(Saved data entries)
§
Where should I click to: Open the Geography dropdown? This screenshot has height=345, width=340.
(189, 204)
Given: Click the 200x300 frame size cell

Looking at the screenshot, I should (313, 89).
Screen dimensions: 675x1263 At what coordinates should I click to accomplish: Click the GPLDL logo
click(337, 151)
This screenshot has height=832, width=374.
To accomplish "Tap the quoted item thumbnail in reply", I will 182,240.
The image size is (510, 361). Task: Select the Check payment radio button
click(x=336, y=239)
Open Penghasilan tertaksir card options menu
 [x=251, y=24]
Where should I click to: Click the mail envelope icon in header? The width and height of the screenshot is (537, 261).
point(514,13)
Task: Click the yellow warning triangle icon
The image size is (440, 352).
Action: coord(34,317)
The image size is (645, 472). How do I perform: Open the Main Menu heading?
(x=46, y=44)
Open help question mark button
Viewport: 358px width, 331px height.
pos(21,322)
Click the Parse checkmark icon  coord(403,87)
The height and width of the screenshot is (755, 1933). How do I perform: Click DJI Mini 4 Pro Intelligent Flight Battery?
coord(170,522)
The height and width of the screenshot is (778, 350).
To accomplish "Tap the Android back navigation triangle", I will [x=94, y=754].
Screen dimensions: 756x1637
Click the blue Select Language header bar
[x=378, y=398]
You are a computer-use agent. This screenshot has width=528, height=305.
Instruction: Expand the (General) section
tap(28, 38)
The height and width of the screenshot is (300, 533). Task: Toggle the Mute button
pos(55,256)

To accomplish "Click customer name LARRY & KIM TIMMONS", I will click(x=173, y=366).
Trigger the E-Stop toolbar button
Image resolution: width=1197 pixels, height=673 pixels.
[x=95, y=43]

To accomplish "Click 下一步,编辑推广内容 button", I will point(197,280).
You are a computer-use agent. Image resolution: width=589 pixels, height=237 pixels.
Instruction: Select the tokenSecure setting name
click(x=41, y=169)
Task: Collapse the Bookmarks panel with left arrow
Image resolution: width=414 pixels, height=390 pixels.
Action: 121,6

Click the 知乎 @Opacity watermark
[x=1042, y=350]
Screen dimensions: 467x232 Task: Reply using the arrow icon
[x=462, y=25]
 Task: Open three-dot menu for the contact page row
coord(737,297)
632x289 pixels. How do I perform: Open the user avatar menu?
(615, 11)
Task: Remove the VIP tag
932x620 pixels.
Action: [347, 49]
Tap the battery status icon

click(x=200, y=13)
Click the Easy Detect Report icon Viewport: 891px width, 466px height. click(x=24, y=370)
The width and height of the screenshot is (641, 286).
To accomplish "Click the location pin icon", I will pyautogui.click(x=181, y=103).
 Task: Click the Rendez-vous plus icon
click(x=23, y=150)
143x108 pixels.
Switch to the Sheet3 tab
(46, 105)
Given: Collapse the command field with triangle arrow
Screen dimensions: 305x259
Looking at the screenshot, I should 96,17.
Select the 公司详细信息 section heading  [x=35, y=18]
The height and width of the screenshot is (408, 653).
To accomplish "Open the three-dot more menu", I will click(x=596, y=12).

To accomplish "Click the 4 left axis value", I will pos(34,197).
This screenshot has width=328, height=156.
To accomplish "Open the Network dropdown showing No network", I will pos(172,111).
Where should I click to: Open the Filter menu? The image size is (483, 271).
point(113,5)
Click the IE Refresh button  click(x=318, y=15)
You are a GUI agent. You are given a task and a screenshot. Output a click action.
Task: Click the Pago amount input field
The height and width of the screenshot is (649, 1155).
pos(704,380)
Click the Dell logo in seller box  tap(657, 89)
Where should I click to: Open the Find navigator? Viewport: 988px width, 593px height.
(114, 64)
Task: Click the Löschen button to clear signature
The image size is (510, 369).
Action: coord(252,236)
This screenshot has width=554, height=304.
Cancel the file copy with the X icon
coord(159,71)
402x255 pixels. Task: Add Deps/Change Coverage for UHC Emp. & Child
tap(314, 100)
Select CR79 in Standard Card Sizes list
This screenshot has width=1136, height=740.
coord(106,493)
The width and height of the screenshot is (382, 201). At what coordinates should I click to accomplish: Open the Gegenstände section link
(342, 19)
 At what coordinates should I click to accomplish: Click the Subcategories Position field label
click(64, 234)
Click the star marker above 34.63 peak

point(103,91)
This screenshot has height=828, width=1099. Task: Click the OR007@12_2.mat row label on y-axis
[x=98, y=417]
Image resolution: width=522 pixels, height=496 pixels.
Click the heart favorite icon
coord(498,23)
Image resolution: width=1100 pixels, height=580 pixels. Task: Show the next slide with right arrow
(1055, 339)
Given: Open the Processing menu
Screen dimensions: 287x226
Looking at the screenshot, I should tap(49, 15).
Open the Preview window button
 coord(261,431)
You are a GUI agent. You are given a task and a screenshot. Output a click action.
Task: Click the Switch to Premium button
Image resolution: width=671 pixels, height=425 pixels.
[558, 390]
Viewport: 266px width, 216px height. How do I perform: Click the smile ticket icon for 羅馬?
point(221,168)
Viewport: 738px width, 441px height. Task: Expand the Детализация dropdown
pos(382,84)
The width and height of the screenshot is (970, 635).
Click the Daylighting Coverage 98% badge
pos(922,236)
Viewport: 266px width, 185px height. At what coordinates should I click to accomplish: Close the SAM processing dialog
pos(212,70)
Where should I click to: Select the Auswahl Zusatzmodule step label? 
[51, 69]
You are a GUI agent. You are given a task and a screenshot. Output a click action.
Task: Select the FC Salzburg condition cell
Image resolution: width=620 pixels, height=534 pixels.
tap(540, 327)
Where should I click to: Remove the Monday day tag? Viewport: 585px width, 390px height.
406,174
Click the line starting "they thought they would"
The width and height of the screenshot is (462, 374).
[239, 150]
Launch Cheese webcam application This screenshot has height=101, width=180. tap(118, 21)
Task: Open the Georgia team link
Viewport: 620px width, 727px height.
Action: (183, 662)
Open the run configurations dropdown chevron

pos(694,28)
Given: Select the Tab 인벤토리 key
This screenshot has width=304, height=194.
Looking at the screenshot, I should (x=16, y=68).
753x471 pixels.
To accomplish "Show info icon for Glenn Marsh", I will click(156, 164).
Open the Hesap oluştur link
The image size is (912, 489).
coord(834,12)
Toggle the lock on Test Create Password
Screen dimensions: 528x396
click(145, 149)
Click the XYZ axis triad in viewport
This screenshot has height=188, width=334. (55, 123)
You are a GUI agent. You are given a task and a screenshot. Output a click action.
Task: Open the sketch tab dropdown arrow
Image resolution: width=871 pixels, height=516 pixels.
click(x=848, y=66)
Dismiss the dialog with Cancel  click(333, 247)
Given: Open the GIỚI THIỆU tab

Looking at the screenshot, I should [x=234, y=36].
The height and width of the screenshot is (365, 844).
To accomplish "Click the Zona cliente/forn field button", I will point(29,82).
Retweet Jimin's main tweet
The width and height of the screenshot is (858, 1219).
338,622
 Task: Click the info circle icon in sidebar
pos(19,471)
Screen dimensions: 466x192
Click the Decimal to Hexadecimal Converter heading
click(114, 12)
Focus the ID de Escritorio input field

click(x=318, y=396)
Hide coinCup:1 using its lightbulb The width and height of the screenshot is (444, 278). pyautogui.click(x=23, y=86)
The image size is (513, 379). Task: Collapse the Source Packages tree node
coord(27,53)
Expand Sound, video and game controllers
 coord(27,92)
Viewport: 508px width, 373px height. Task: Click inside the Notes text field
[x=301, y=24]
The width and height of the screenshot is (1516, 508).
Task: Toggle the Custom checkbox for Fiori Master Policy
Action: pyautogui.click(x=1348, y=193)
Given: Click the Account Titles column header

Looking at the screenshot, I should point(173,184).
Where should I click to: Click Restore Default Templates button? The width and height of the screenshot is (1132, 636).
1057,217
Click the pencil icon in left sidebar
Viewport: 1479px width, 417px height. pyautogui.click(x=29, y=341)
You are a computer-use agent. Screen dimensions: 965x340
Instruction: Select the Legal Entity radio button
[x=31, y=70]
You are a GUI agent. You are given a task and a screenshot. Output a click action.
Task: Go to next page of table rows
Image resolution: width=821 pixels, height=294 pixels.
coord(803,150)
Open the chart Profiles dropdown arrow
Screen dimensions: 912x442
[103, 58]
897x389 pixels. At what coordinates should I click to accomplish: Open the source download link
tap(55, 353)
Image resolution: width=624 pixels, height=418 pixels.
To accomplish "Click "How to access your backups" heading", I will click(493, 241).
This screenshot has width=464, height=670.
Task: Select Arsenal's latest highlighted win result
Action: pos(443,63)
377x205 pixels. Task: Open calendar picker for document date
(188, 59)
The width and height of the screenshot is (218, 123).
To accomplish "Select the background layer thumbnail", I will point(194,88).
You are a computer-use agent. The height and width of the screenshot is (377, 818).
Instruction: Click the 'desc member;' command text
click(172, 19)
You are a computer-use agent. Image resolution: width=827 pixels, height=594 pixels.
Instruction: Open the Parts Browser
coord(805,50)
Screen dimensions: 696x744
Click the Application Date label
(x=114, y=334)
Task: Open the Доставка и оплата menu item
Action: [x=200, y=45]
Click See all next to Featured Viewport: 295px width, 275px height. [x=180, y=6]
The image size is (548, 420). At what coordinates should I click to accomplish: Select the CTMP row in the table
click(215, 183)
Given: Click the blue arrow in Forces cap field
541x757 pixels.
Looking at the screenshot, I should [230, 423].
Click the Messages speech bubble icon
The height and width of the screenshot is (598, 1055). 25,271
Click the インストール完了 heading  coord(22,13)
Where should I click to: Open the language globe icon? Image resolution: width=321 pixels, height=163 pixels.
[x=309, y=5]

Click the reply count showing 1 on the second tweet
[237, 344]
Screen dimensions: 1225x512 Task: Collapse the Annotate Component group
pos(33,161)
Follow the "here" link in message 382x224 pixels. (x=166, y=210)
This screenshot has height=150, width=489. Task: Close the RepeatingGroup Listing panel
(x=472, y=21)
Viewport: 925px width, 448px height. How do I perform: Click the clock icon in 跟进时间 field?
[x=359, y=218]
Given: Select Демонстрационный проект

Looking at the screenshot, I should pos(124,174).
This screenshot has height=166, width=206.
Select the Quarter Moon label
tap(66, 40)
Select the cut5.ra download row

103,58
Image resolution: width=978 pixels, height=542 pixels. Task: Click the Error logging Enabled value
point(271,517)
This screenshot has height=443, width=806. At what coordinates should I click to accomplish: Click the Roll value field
§
__How to complete this task__
Once you have found every line above holding the word "thumbnail", copy those lines.

__Solution to the exercise__
To accomplish "Tap the quoted item thumbnail in reply", I will 182,240.
To accomplish "Select the background layer thumbnail", I will point(194,88).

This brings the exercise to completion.